── EXCERPTED RECORDS

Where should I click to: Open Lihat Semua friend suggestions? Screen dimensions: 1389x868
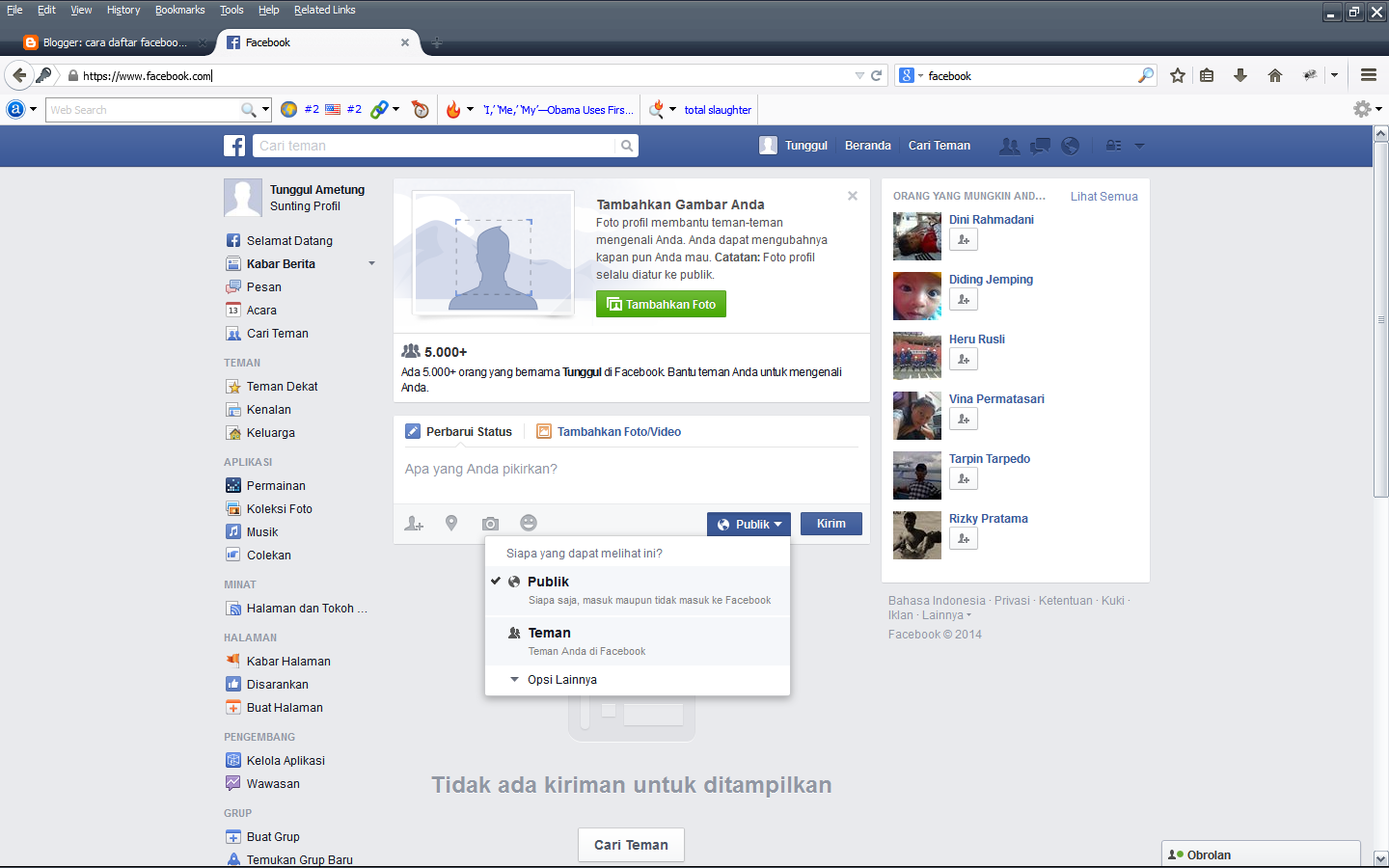pyautogui.click(x=1103, y=196)
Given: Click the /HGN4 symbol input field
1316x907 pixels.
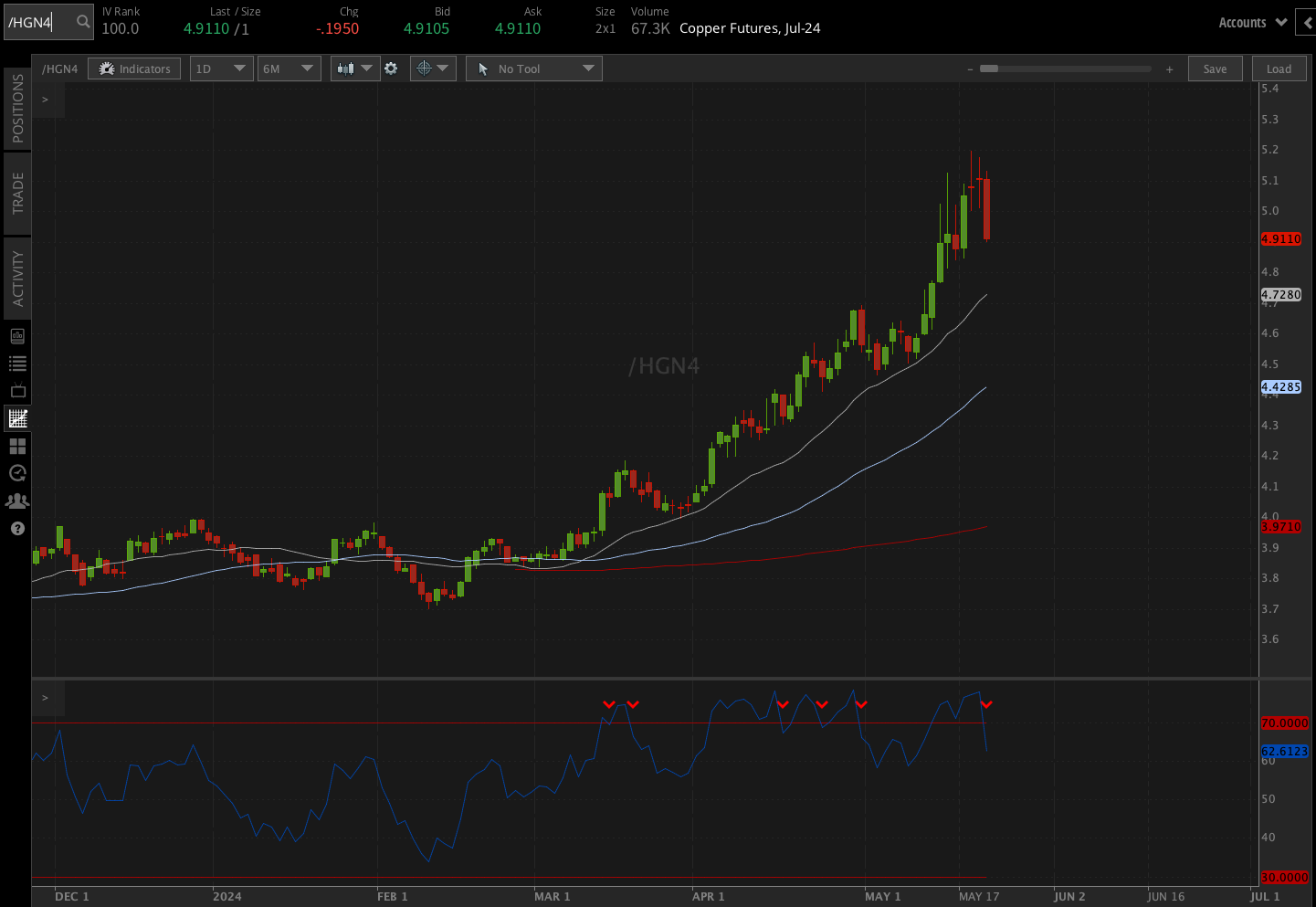Looking at the screenshot, I should click(38, 22).
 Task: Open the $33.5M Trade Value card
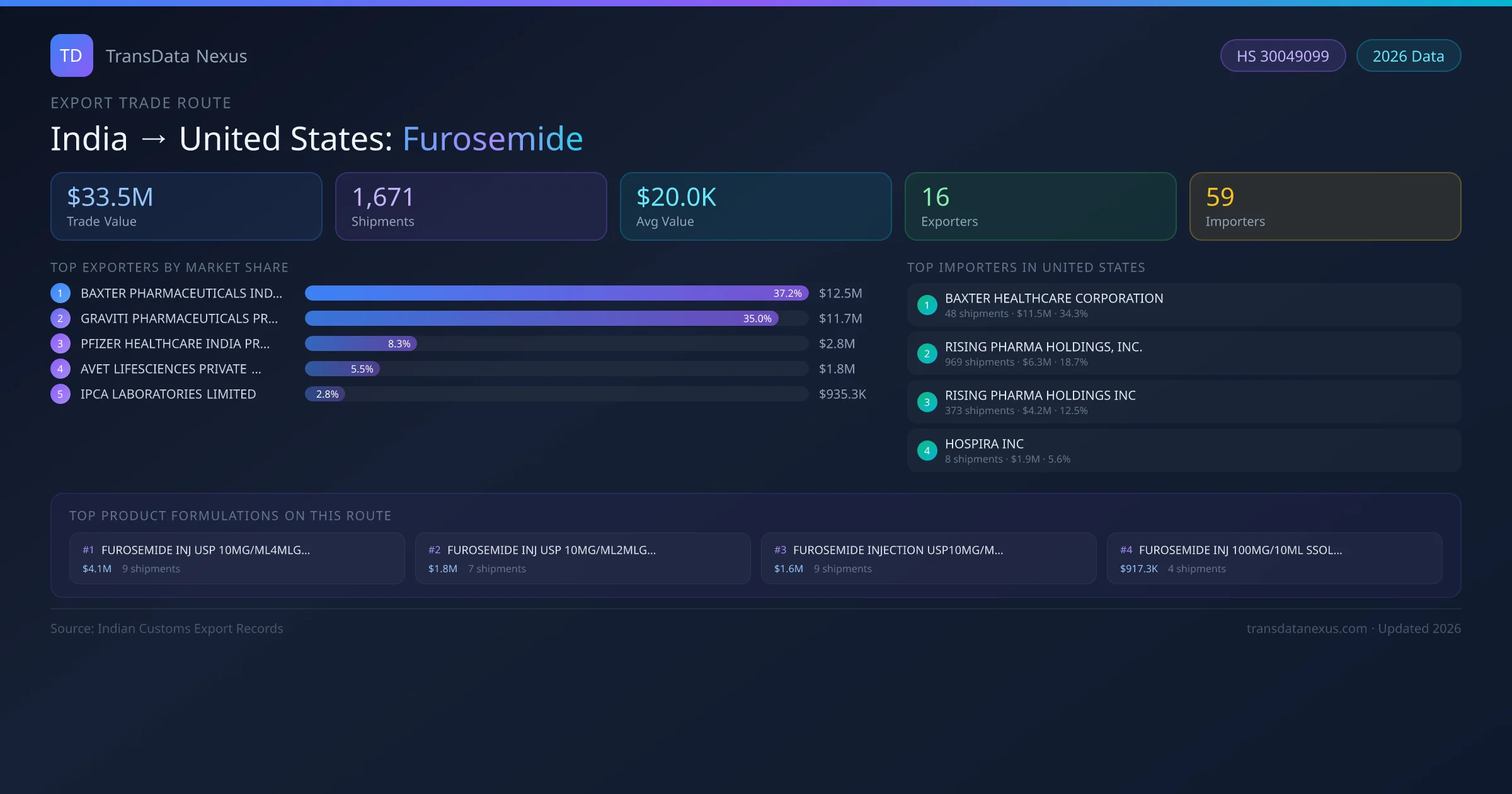tap(186, 207)
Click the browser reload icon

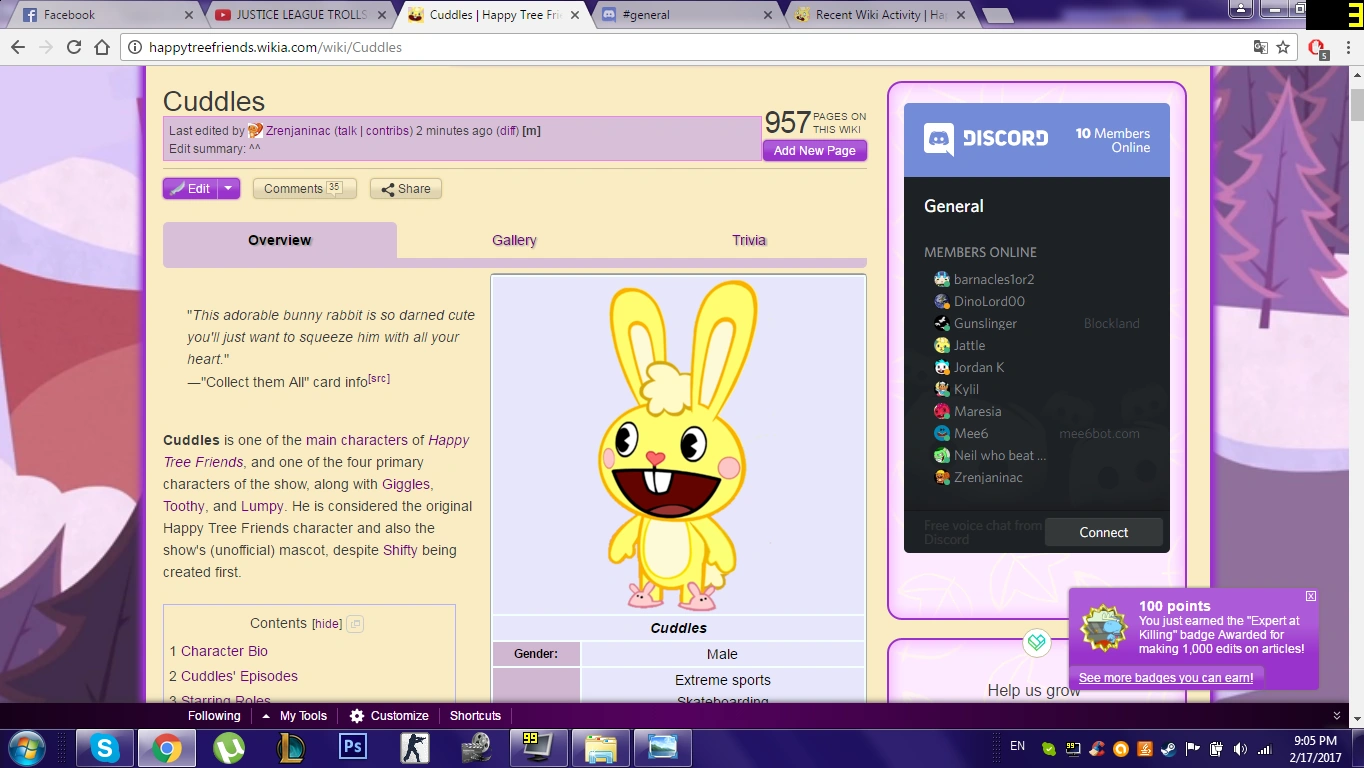(74, 47)
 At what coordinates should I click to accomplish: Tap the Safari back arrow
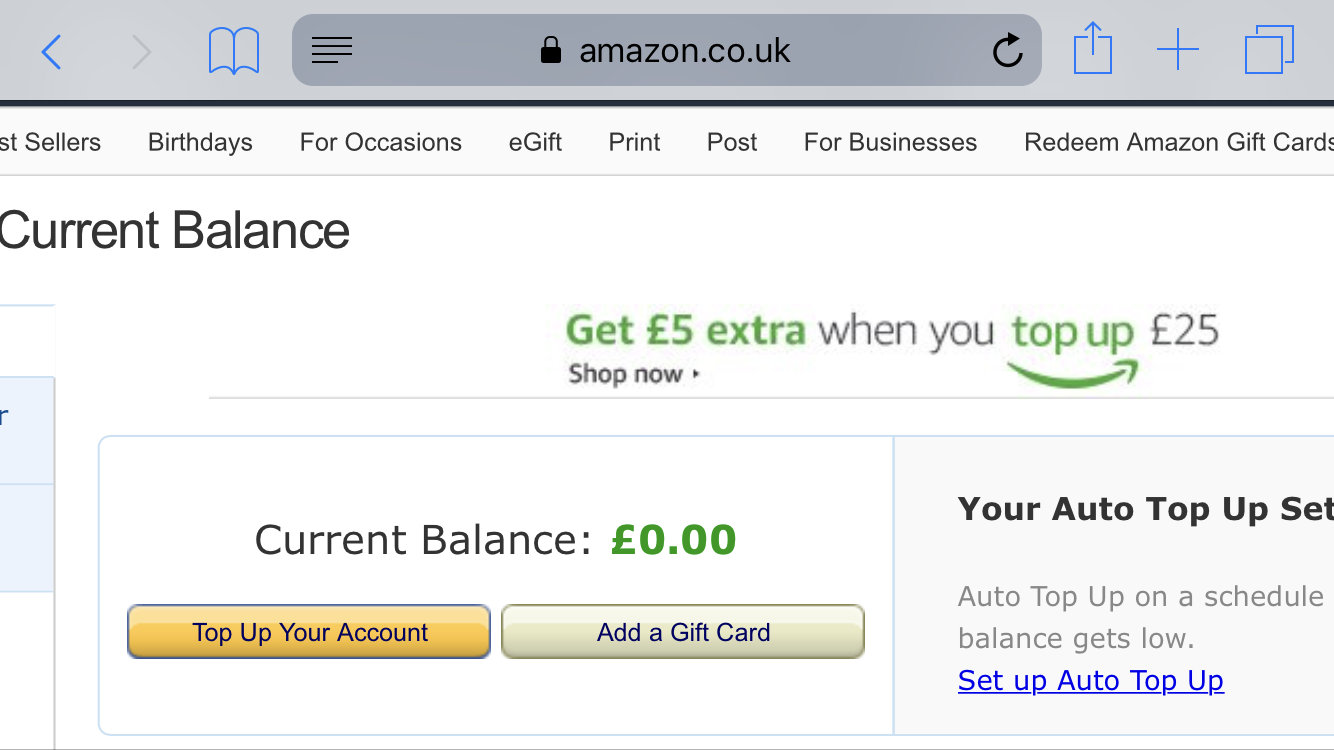point(52,51)
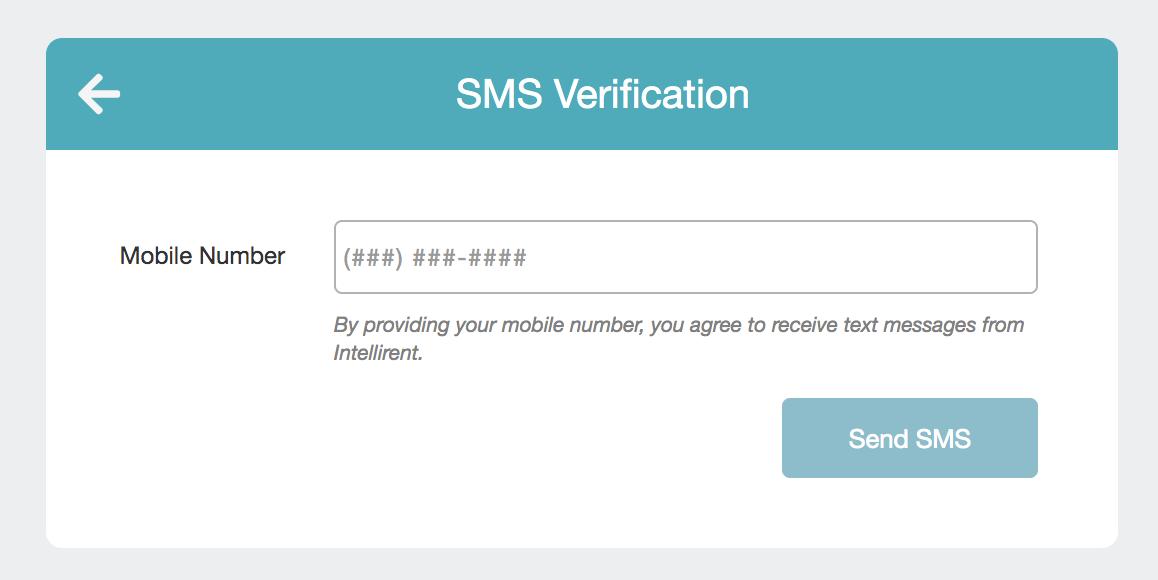Click the Mobile Number input field
The width and height of the screenshot is (1158, 580).
[x=685, y=257]
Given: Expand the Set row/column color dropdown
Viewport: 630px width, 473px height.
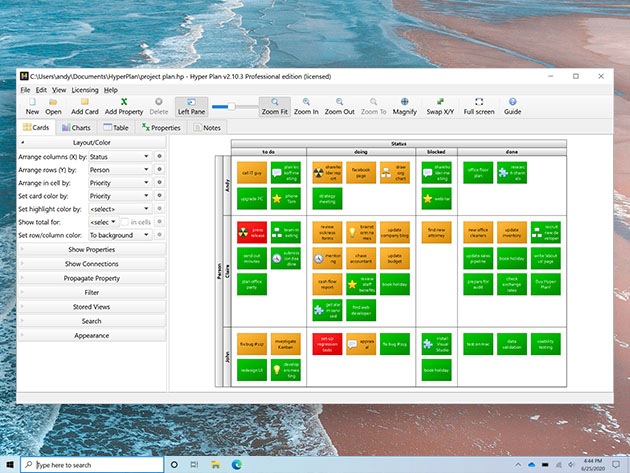Looking at the screenshot, I should pyautogui.click(x=118, y=235).
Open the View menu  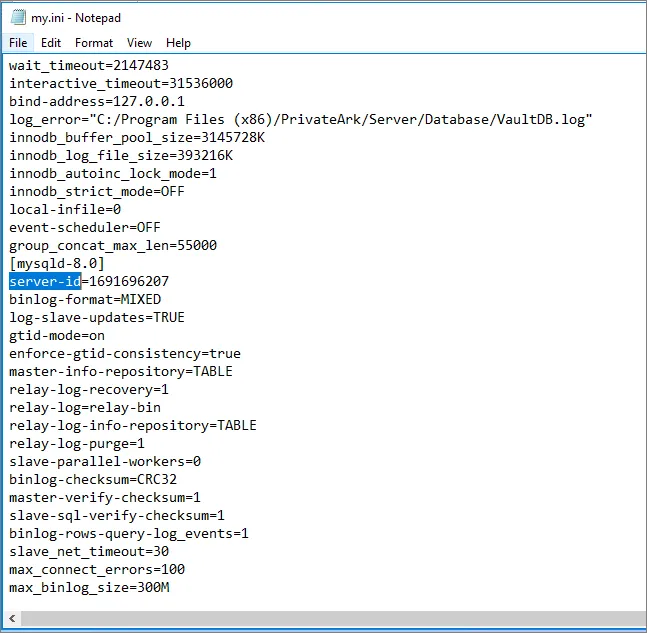coord(139,43)
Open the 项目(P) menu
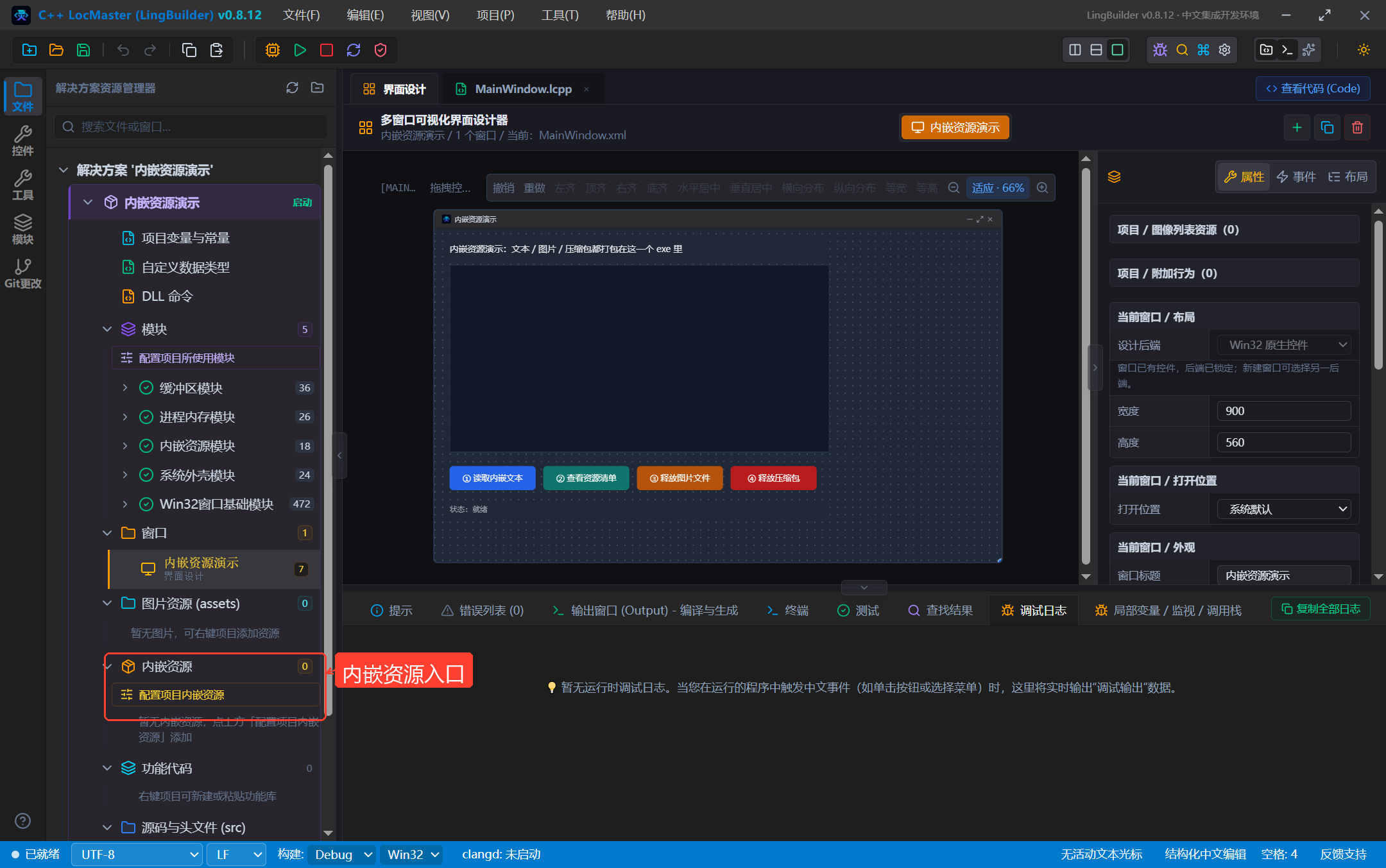 [495, 15]
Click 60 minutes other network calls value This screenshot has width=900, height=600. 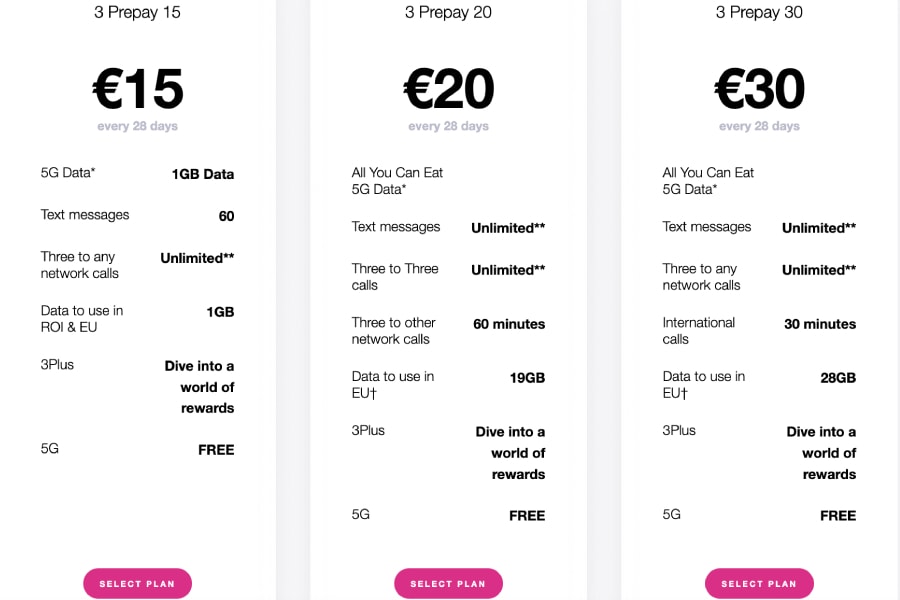click(509, 324)
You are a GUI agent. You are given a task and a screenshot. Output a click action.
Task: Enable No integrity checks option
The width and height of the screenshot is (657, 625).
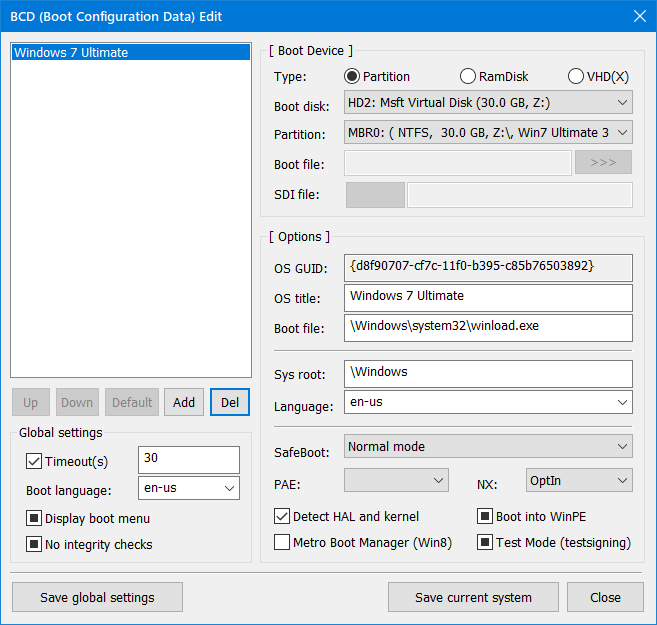coord(34,545)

────

In the collection entries starting at the line containing "Task: Open the $33.5M Trade Value card" and ending at the line containing "[x=685, y=257]", replace "reload icon" with "refresh button" and leave everything else unchanged. Reproduce only those lines, omitting the pictures.

 Task: Open the $33.5M Trade Value card
tap(186, 207)
Click the browser refresh button

(74, 47)
 At what coordinates should I click to accomplish: Tap the Safari back arrow
point(52,51)
Click the Mobile Number input field
The width and height of the screenshot is (1158, 580).
[x=685, y=257]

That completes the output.